(Data extracted from a collection)
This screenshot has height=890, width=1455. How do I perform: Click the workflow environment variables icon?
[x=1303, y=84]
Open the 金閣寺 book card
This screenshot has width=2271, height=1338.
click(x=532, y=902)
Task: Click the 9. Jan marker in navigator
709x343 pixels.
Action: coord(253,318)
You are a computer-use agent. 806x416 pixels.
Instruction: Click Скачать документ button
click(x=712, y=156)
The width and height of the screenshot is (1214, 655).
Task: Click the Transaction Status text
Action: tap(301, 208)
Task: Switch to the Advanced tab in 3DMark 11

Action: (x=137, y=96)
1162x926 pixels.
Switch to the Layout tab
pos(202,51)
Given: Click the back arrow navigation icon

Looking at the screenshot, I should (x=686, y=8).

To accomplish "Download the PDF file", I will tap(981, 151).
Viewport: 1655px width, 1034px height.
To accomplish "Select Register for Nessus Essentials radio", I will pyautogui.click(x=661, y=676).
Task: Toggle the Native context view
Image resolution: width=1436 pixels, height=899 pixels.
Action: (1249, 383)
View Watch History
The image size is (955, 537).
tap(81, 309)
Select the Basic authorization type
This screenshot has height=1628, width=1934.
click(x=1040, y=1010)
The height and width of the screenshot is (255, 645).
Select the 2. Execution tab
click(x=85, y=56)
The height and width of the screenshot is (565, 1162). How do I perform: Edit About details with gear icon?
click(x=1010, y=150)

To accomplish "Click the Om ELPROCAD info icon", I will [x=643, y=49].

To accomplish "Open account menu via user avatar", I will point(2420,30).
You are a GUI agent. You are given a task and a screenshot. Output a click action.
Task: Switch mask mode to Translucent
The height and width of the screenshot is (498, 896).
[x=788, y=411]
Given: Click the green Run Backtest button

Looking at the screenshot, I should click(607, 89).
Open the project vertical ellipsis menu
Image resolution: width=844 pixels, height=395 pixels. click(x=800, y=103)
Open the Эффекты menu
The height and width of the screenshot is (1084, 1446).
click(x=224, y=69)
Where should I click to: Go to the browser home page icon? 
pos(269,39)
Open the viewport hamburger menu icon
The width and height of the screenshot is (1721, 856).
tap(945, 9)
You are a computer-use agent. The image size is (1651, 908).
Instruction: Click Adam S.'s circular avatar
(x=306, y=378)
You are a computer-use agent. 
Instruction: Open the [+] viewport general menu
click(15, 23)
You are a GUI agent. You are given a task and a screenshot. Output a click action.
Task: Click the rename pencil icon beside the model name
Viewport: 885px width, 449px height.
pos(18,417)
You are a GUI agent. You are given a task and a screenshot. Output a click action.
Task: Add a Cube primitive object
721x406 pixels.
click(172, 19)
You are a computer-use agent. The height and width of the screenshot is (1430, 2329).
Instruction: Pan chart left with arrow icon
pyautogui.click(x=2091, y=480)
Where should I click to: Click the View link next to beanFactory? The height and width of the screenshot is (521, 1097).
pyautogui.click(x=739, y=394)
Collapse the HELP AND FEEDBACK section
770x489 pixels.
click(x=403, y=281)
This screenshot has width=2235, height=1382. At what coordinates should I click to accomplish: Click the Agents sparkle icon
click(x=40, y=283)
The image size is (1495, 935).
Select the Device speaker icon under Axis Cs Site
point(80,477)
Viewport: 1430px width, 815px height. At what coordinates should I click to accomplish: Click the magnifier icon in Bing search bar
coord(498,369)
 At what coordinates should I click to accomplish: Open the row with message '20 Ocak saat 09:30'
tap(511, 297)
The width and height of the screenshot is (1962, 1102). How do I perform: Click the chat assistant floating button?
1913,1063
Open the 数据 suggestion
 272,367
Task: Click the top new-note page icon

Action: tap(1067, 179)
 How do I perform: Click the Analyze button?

### TASK BRIEF
Give all of the lines above again, exactly as they are.

### EXERCISE ANSWER
This screenshot has height=890, width=1455. How do I perform: Click the workflow environment variables icon?
[x=1303, y=84]
Open the 金閣寺 book card
This screenshot has width=2271, height=1338.
click(x=532, y=902)
Task: Click the 9. Jan marker in navigator
709x343 pixels.
Action: coord(253,318)
You are a computer-use agent. 806x416 pixels.
Instruction: Click Скачать документ button
click(x=712, y=156)
The width and height of the screenshot is (1214, 655).
Task: Click the Transaction Status text
Action: tap(301, 208)
Task: Switch to the Advanced tab in 3DMark 11

Action: (x=137, y=96)
1162x926 pixels.
Switch to the Layout tab
pos(202,51)
Given: Click the back arrow navigation icon

Looking at the screenshot, I should (x=686, y=8).

To accomplish "Download the PDF file", I will tap(981, 151).
Viewport: 1655px width, 1034px height.
To accomplish "Select Register for Nessus Essentials radio", I will pyautogui.click(x=661, y=676).
Task: Toggle the Native context view
Image resolution: width=1436 pixels, height=899 pixels.
Action: (1249, 383)
View Watch History
The image size is (955, 537).
tap(81, 309)
Select the Basic authorization type
This screenshot has height=1628, width=1934.
click(x=1040, y=1010)
The height and width of the screenshot is (255, 645).
Select the 2. Execution tab
click(x=85, y=56)
The height and width of the screenshot is (565, 1162). How do I perform: Edit About details with gear icon?
click(x=1010, y=150)

To accomplish "Click the Om ELPROCAD info icon", I will [x=643, y=49].

To accomplish "Open account menu via user avatar", I will point(2420,30).
You are a GUI agent. You are given a task and a screenshot. Output a click action.
Task: Switch mask mode to Translucent
The height and width of the screenshot is (498, 896).
[x=788, y=411]
Given: Click the green Run Backtest button

Looking at the screenshot, I should click(607, 89).
Open the project vertical ellipsis menu
Image resolution: width=844 pixels, height=395 pixels. click(x=800, y=103)
Open the Эффекты menu
The height and width of the screenshot is (1084, 1446).
click(x=224, y=69)
Where should I click to: Go to the browser home page icon? 
pos(269,39)
Open the viewport hamburger menu icon
The width and height of the screenshot is (1721, 856).
tap(945, 9)
You are a computer-use agent. The image size is (1651, 908).
Instruction: Click Adam S.'s circular avatar
(x=306, y=378)
You are a computer-use agent. 
Instruction: Open the [+] viewport general menu
click(15, 23)
You are a GUI agent. You are given a task and a screenshot. Output a click action.
Task: Click the rename pencil icon beside the model name
Viewport: 885px width, 449px height.
pos(18,417)
You are a GUI agent. You are given a task and a screenshot. Output a click action.
Task: Add a Cube primitive object
721x406 pixels.
click(172, 19)
You are a computer-use agent. The height and width of the screenshot is (1430, 2329).
Instruction: Pan chart left with arrow icon
pyautogui.click(x=2091, y=480)
Where should I click to: Click the View link next to beanFactory? The height and width of the screenshot is (521, 1097).
pyautogui.click(x=739, y=394)
Collapse the HELP AND FEEDBACK section
770x489 pixels.
click(x=403, y=281)
This screenshot has width=2235, height=1382. At what coordinates should I click to accomplish: Click the Agents sparkle icon
click(x=40, y=283)
The image size is (1495, 935).
Select the Device speaker icon under Axis Cs Site
point(80,477)
Viewport: 1430px width, 815px height. At what coordinates should I click to accomplish: Click the magnifier icon in Bing search bar
coord(498,369)
 At what coordinates should I click to accomplish: Open the row with message '20 Ocak saat 09:30'
tap(511, 297)
The width and height of the screenshot is (1962, 1102). How do I perform: Click the chat assistant floating button?
1913,1063
Open the 数据 suggestion
 272,367
Task: Click the top new-note page icon

Action: tap(1067, 179)
 How do I perform: Click the Analyze button?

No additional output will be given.